利用qPCR方法建立siRNA質粒脂質體檢測曲線，設5個濃度梯度，依次為1 000、100、10、1、0.1μg/mL，PCR反應體系(SYBR混合物12.5μL，ddH2O 8.5μL，上、下游引物各1μL，模板2μL)，變性95℃、30 s，退火56℃、25 s，延伸72℃、30 s，循環40次完成PCR實驗，以siRNA脂質體濃度的常用對數(lgC)為橫坐標，CT值為縱坐標作圖，求得標準曲線。

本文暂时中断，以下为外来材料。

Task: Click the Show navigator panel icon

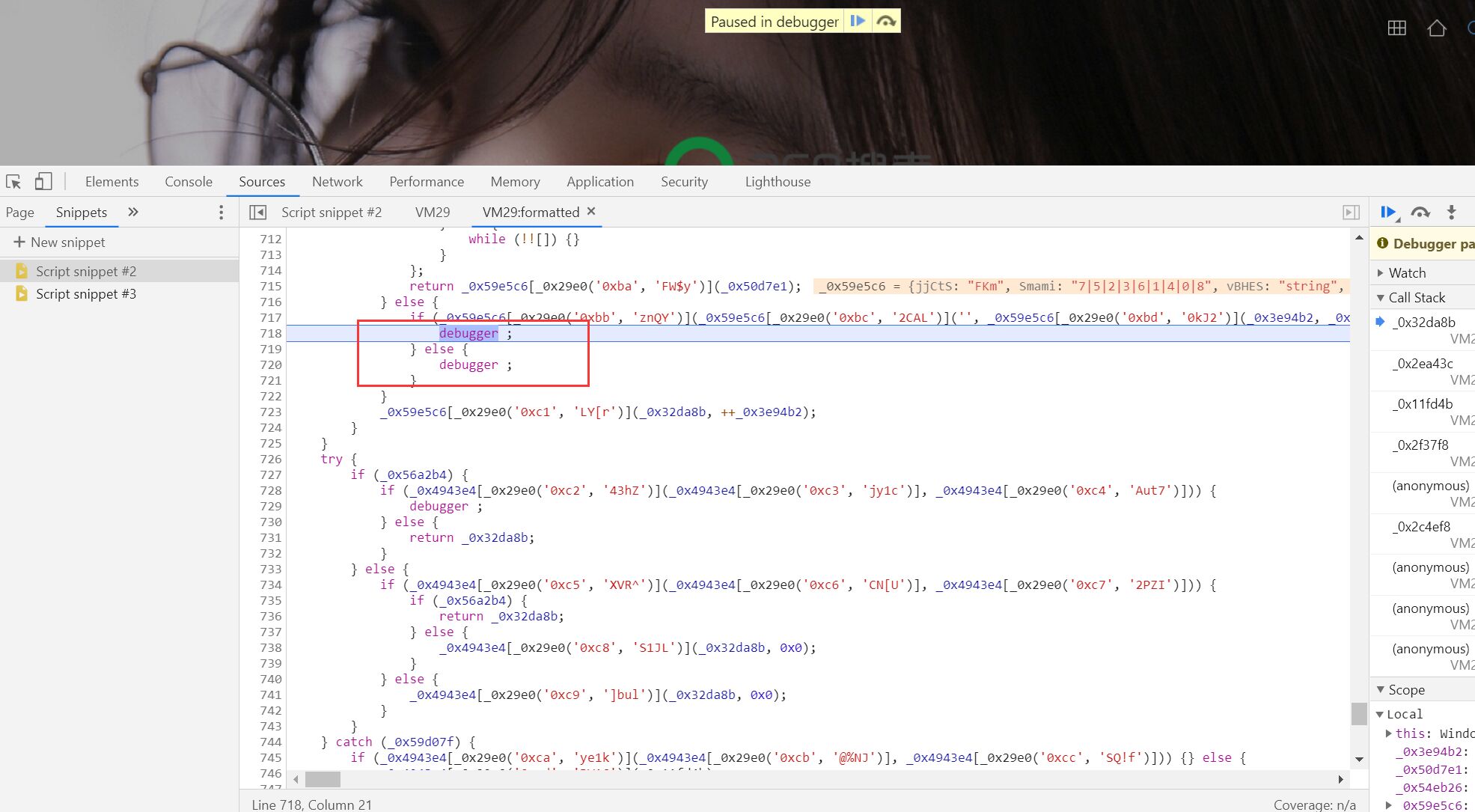Action: 257,211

將20μg siRNA裸質粒及siRNA質粒脂質體通過尾靜脈注射進入小鼠體內，分別在給予受劑物后0 min、5 min、15 min、30 min、1 h、2 h、4 h、12 h、24 h取血，提取血液中總RNA，按照20μL逆轉錄反應體系(dNTP混合物1μL、0.1 mol/L的DTT 2 μL、50μmol/L的Oligo dT 1μL、5×RT反應緩沖液4μL、500 ng/μL的模板2μL、M-MLV逆轉錄酶1 μL、RNase out核酸酶抑制劑1μL、DEPC處理水8 μL)，在PCR儀上進行逆轉錄反應37℃、50 min，70℃、15 min，得到反應產物cDNA。以逆轉錄產物cDNA為模板，設空白對照(不加模板的反應系統)，進行PCR擴增，將所得的CT值代入上述標準曲線，計算各時間點的藥物濃度(以siRNA質粒計)，以時間為橫坐標，藥物濃度為縱坐標作圖，計算藥物的半衰期。

1.5 統計學方法

結果數據以±s表示，應用Origin 2019b統計軟件進行數據分析和圖像處理。采用t檢驗，P＜0.05為差異有統計學意義。

2 結果

2.1 siRNA質粒脂質體化學穩定性的檢測結果

2.1.1 在DNaseⅠ中的穩定性結果顯示裸質粒在DNaseⅠ中僅20 min就全部降解；而質粒脂質體降解較緩慢，20 min、1 h、4 h的DNA殘留率依次為(45.78±4.57)%、(34.69±5.22)%、(22.88±3.98)%，直到24 h仍有(20.16±2.47)%的殘留，與裸質粒組相比，差異具有統計學意義(P＜0.01)，見圖1和圖2。上述結果說明質粒經脂質體包裹后得到有效的保護，siRNA在體內的穩定性是其發揮藥效的必要前提。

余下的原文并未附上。